There are three main types of assistantships available to graduate students:
Graduate Assistantship – This assistantship is offered through departments other than Biological Sciences and may involve working at the library, an administrative office, the university tutoring center, or another university department or office for 20 hours a week. The assistantship will pay your tuition and a semester stipend. The stipend amount may depend on where you work but is usually $2,500 per semester. More information can be found on the graduate assistants web page.
Graduate Teaching Assistantship – This assistantship is offered through the Department of Biological Sciences and is awarded based on availability and applicants’ GPA and GRE scores. You will be required to work 20 hours a week assisting with and teaching freshmen biology labs. You may begin teaching labs after you have completed at least 18 hours of graduate coursework, which is usually your third and fourth semester. The assistantship will pay your tuition and a $4,800 per semester (not including summer) stipend.
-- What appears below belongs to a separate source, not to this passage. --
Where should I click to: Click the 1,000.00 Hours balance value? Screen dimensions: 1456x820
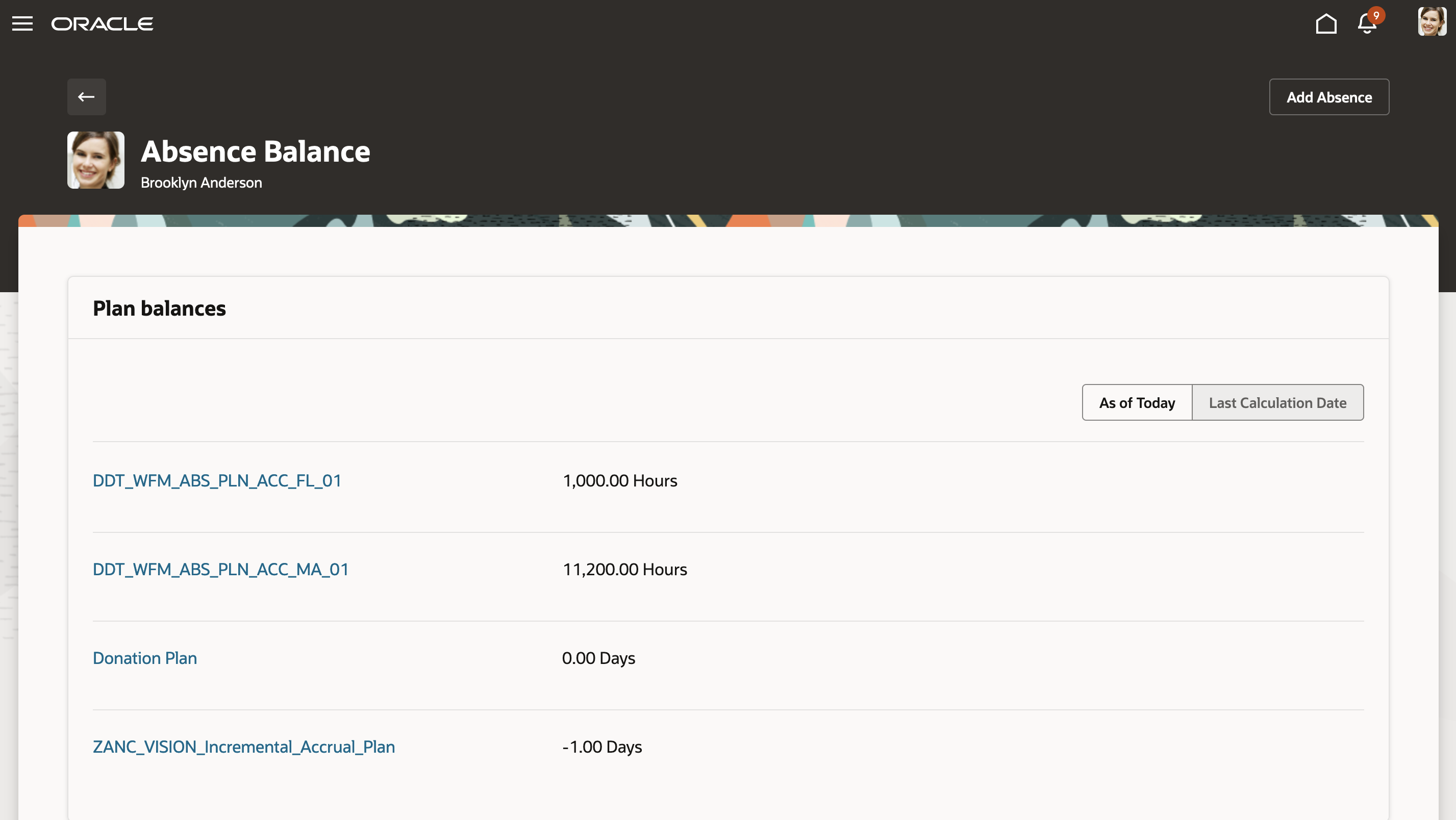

Graduate Research Assistantship – This assistantship is offered through an individual faculty member in the Department of Biological Sciences to work on a research project. The time required cannot be more than 20 hours per week and the pay depends on the research grant. Graduate teaching assistants may receive a graduate research assistantship, depending on availability, for the summer semester.
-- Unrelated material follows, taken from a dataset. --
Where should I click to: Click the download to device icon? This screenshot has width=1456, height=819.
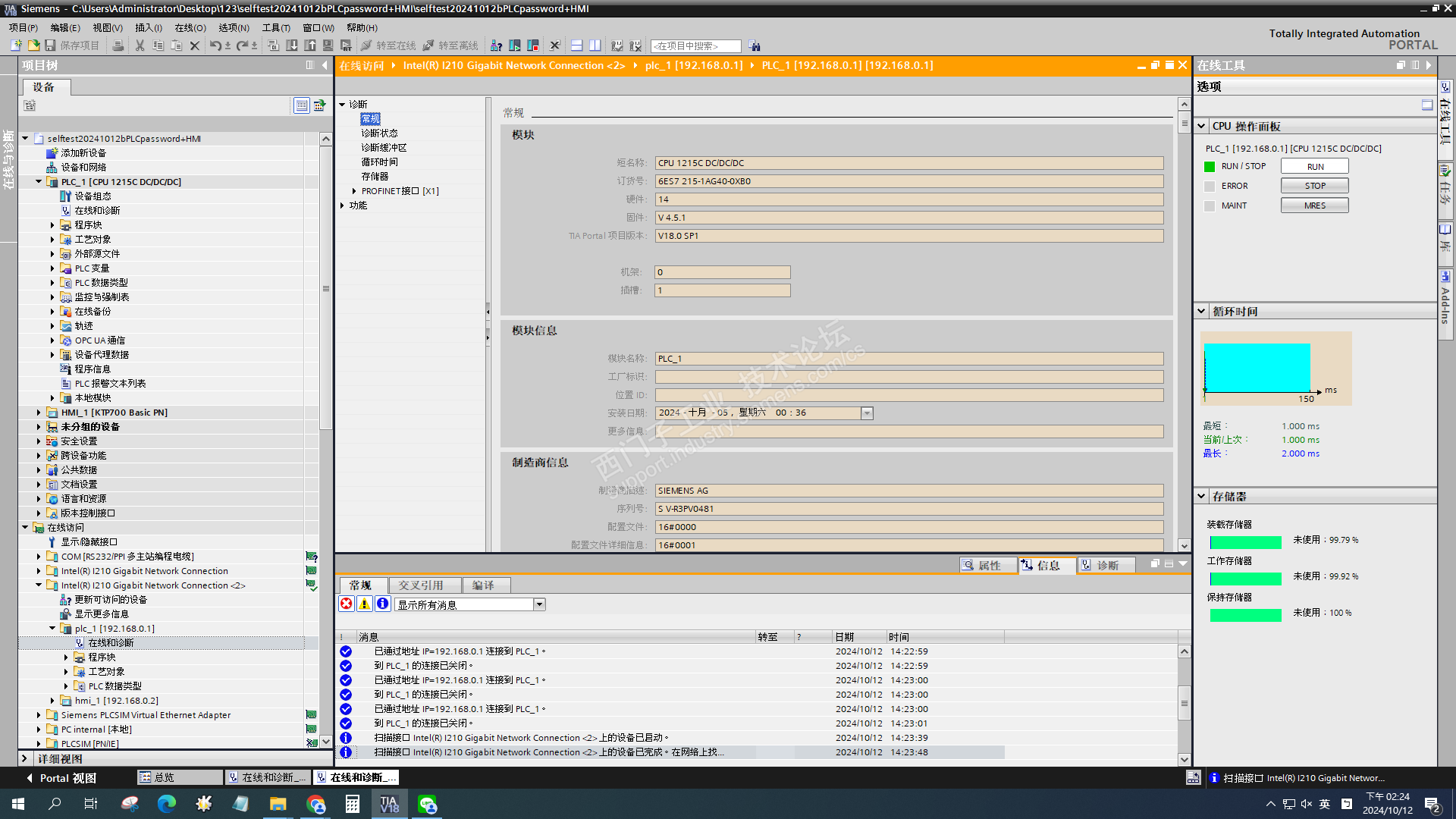pyautogui.click(x=292, y=46)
Contact Dr. Chris Bonvillain for more information.
Since our M.S. program began in 2002, the Department of Biological Sciences has graduated 95 students who are employed in various local, state, federal, private, and non-profit agencies and organizations, secondary schools and universities, and graduate and professional programs throughout the country. Our M.S. alumni include:
- 20 graduates accepted to Ph.D. programs across the country
- 1 graduate accepted to medical school
- 1 graduate accepted to law school
- 1 Sea Grant Knauss Marine Policy Fellow
- 3 graduates that are faculty in the Department of Biological Sciences at Nicholls
- graduates from 25 states and 3 countries
Nicholls State University is located on the banks of historic Bayou Lafourche in the heart of the Barataria-Terrebonne National Estuary in Thibodaux, La. Thibodaux is a quiet town full of moss-draped oak trees and Cajun spirit. The area is surrounded by cypress-tupelo swamps that give way to fresh marsh, brackish marsh, and salt marsh as you travel down the bayou. Nicholls State University is the southernmost university in Louisiana and is only an hour and half drive to the Gulf of Mexico. Thibodaux may be a small town, but New Orleans and Baton Rouge are only an hour away.
The summers are warm and the winters are mild. Opportunities for fishing, boating, kayaking, canoeing, bird-watching and nature exploration are abundant all around Thibodaux.